I've been doing this kind of thing for over 15 years and not just at the end of the day. At first I intended only to keep track of my consulting hours and what I did during that time, using a small database program I wrote. But I soon started adding design decisions, ideas, and todo lists. Nowadays I use a text editor, and every project folder has a Notes folder where I create a text file with the date encoded in it (like "N2012-09-06.txt" for Sep. 6, 2012) for each day I work on that project. I continuously add decisions, thoughts, ideas, unit-test results (when it makes sense), todo lists, errors, fixes, etc. It's a running log of what I've done on any given day. Being searchable, it's also a knowledgebase that has saved me hours upon hours of repeated effort and research. And of course it helps me recover more quickly from disruptions, no matter when they occur in the work day.

jclouse296

I do the same thing in two different ways: 1. Send a "where to start" email to myself when I have a number of loose ends to deal with the next morning, or 2) maintain a to-do list in a note program such as OneNote or EverNote when I am working through a particular new feature.

Andrew Binstock

@dleppik: Good point. I'd completely overlooked the last aspect you mentioned. By having a system of prepping for the next day, you give yourself a mechanism for bringing your current day to a close. Thanks for adding that!

tcarney105

I use (for many years!) a modified approach. I embed the notes in the code or document, preceded by a series of question marks (???????). I do this for unfinished sections and the last bit I worked on. When I resume the work, I search for multiple question marks and pick up after reading my notes.

dleppik554

I agree. I end each day by writing my next steps on the back of an obsolete business card and stick it in my keyboard, so I have to pull it out the next day.

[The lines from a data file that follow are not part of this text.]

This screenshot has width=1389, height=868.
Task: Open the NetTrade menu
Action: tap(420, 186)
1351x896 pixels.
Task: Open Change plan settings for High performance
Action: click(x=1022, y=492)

Similar to Kent Beck's suggestion of ending the day with a failed test, my motto is: "end every day with a stack trace." (I don't usually live up to it.) This provides two advantages.

First, a stack trace is enough context for me to get back into work in the morning-- and like an unfinished Sudoku puzzle, it's much less intimidating and more engaging (taunting?) than starting completely fresh.

Second, it encourages me to drop what I'm doing at the end of the day and get home on time, even if I'm in the middle of something. (I don't usually live up to that either; but at least my wife is also a programmer who can empathize.) And it reminds me not to avoid starting a new task, just because I'll inevitably have to quit just as I'm getting into it.

Andrew Binstock

@LilShieste:Thanks for your comment. I probably should have mentioned Beck's suggestion explicitly in the editorial. It's one of Beck's few suggestions I disagree with. On two counts: 1) whenever I stop, I want all my unit tests to be passing; 2) a failing unit test in itself is too little information about context. At least for me, that is, it's too little information to reconstruct where I was, what I was doing, and especially, what I was planning to do. This last aspect is even more problematic in TDD, b/c the failing test is supposed to represent the smallest possible increment of functionality.

LilShieste

Your "breadcrumb approach" reminded me of one of Kent Beck's suggestions in his TDD By Example book:

"Finish a solo session by writing a test case and running it to be sure it doesn't pass. When you come back to the code, you then have an obvious place to start."